§ How to complete this task:
Your response should contain every line from the data below that holds the string "computer".
╭──
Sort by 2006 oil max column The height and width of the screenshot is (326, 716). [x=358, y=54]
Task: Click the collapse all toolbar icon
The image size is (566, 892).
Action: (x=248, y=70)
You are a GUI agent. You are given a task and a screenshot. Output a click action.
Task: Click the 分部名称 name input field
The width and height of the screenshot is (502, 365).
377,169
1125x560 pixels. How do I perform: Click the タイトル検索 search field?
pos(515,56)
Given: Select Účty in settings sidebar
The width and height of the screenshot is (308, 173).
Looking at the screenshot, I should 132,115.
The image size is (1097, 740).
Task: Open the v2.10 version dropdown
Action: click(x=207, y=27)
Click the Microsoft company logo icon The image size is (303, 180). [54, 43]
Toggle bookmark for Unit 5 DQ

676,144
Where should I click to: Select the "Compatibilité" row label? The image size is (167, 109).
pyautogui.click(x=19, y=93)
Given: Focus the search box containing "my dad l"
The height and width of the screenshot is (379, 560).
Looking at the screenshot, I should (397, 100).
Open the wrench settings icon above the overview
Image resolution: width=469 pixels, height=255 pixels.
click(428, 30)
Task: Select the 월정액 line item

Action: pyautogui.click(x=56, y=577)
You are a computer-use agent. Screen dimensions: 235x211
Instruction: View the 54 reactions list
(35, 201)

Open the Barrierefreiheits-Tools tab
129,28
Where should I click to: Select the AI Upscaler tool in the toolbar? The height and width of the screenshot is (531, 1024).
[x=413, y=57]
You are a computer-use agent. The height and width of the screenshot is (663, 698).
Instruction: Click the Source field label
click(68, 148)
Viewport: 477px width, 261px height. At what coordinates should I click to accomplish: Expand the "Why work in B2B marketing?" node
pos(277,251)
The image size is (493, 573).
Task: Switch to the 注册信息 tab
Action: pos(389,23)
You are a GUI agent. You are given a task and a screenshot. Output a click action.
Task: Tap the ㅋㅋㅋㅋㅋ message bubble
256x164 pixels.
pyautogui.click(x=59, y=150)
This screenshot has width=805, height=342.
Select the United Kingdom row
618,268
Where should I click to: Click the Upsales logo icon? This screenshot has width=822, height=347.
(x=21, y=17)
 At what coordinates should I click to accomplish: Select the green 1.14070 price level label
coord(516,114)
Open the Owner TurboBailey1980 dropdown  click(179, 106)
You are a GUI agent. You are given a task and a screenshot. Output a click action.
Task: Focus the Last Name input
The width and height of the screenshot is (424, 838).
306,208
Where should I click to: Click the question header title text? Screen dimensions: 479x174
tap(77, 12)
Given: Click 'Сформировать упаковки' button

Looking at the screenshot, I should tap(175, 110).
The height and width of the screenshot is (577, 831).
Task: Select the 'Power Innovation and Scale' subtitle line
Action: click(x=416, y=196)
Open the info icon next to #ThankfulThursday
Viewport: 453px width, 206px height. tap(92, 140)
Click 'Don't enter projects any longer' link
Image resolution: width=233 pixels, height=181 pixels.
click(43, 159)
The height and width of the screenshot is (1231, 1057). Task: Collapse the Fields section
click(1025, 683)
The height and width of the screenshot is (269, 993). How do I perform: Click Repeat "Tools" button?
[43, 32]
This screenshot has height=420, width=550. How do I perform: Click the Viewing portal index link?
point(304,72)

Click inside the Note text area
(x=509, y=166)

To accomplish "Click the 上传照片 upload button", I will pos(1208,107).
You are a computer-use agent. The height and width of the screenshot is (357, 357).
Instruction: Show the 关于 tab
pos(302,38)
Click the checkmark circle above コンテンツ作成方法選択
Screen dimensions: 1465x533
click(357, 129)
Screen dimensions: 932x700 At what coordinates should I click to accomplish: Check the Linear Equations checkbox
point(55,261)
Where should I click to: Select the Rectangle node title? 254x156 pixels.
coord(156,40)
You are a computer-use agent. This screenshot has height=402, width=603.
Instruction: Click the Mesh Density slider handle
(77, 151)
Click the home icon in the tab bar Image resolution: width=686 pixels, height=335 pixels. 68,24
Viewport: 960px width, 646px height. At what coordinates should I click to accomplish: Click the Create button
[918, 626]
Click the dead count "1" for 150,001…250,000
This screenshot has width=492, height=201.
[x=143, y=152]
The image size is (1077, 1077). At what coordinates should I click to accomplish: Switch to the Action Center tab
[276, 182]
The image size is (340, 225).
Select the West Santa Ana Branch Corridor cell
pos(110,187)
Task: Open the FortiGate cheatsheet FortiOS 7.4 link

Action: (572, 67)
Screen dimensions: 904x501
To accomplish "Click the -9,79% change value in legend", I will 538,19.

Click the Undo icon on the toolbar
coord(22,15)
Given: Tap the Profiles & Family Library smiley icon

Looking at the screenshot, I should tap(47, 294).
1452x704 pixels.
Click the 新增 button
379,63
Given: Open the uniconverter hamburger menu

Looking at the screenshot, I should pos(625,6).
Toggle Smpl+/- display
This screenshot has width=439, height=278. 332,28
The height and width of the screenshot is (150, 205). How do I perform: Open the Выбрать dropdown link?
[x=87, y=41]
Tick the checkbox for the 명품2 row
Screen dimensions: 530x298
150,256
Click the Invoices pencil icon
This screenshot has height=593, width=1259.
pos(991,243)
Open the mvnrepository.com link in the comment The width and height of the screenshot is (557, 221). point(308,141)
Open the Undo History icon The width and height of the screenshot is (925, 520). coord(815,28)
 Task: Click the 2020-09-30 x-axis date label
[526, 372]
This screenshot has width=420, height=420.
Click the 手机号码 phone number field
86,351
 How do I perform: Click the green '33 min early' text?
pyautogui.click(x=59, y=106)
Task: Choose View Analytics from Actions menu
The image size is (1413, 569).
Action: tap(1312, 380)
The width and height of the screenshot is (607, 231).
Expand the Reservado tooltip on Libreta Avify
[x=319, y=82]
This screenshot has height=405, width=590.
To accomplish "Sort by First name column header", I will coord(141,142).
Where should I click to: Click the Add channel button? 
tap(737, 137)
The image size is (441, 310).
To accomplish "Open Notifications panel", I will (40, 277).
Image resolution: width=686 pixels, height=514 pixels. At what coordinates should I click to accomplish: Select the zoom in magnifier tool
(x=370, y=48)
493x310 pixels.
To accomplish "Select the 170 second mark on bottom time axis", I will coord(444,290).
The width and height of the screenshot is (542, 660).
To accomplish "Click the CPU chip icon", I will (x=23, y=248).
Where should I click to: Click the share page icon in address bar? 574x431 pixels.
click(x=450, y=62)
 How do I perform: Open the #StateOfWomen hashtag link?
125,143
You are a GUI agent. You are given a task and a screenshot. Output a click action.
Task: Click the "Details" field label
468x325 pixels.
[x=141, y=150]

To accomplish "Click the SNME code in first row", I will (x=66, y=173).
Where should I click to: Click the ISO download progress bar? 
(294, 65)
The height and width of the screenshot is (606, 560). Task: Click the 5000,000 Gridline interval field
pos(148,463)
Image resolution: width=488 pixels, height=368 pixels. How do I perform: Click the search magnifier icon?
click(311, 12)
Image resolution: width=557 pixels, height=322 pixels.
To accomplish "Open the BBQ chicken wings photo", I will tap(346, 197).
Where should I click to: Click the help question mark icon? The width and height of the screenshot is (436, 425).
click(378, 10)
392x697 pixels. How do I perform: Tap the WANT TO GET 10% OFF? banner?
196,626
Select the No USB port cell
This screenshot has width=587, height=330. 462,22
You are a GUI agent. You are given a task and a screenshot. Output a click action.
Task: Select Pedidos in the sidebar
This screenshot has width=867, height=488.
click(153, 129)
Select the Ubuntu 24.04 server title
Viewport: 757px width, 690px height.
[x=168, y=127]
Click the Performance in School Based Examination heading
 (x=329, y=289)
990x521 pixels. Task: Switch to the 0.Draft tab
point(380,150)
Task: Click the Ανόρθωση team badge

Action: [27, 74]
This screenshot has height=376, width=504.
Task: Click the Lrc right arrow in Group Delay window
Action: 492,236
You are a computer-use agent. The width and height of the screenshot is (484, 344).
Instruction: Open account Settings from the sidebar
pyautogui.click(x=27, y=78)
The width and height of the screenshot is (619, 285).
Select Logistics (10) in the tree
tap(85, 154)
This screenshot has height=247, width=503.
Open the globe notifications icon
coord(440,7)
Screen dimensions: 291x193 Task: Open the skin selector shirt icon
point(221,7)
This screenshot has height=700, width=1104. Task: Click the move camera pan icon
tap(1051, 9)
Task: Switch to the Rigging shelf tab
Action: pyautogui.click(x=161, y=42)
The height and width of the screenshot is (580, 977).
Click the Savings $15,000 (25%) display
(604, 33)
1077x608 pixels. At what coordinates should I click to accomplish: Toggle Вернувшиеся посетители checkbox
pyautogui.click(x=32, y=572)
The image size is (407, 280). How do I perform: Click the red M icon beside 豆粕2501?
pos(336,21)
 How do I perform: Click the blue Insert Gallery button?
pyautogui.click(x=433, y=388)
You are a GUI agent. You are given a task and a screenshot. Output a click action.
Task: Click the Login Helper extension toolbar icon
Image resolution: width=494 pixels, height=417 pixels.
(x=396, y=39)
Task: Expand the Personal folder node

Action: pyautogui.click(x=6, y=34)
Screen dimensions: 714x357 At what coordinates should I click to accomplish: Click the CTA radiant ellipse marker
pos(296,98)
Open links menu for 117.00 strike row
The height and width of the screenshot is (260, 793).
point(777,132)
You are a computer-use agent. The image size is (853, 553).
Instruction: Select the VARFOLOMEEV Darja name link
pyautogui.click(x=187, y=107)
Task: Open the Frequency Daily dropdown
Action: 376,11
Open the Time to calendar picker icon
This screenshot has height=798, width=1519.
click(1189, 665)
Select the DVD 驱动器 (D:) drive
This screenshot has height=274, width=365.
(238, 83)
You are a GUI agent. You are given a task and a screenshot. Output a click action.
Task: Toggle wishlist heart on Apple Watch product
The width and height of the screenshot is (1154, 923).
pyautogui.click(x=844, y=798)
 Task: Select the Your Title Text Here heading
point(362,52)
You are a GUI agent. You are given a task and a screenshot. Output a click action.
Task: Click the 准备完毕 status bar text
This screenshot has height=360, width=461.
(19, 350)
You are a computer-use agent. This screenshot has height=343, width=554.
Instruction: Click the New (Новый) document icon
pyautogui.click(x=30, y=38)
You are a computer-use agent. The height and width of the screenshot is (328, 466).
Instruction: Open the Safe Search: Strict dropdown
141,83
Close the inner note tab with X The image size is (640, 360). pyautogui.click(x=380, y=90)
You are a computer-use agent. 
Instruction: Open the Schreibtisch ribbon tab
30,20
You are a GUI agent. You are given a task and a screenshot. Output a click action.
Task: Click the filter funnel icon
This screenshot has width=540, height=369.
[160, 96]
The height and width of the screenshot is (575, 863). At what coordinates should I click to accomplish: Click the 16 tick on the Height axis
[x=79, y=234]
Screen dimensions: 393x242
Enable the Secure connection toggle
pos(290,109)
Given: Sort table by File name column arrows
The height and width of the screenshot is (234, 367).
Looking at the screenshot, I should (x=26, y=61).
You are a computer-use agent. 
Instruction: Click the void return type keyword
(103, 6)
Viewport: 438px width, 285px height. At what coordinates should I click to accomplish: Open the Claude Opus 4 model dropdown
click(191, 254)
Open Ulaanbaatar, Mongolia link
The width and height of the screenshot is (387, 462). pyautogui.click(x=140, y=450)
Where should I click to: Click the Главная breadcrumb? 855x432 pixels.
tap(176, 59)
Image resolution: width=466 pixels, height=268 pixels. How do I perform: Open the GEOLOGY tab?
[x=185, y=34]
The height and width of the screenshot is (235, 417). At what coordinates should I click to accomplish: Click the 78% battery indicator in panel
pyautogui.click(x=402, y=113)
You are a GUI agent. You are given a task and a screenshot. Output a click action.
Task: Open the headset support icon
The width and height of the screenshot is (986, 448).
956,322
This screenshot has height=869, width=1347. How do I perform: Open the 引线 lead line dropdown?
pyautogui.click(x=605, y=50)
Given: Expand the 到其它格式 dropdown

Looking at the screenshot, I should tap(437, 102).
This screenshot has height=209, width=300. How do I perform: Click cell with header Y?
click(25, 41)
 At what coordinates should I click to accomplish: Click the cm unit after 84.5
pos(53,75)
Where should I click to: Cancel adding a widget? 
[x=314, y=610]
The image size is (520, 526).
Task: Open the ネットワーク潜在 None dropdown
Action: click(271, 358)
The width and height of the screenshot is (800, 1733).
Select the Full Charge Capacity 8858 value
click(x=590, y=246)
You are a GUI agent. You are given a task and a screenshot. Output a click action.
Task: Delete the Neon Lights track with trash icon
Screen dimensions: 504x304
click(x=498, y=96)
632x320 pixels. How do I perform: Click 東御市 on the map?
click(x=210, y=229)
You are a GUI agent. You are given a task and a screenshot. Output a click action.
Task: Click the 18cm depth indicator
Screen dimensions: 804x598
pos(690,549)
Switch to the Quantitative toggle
╰──
§ Response:
You are a computer-use agent. Screen dimensions: 235x211
You are a computer-use agent. The height and width of the screenshot is (663, 698).
You are a computer-use agent. The height and width of the screenshot is (357, 357).
You are a computer-use agent. This screenshot has height=402, width=603.
You are a computer-use agent. The width and height of the screenshot is (484, 344).
You are a computer-use agent. The image size is (853, 553).
You are a computer-use agent. This screenshot has height=343, width=554.
You are a computer-use agent. The height and width of the screenshot is (328, 466).
You are a computer-use agent. 
You are a computer-use agent. 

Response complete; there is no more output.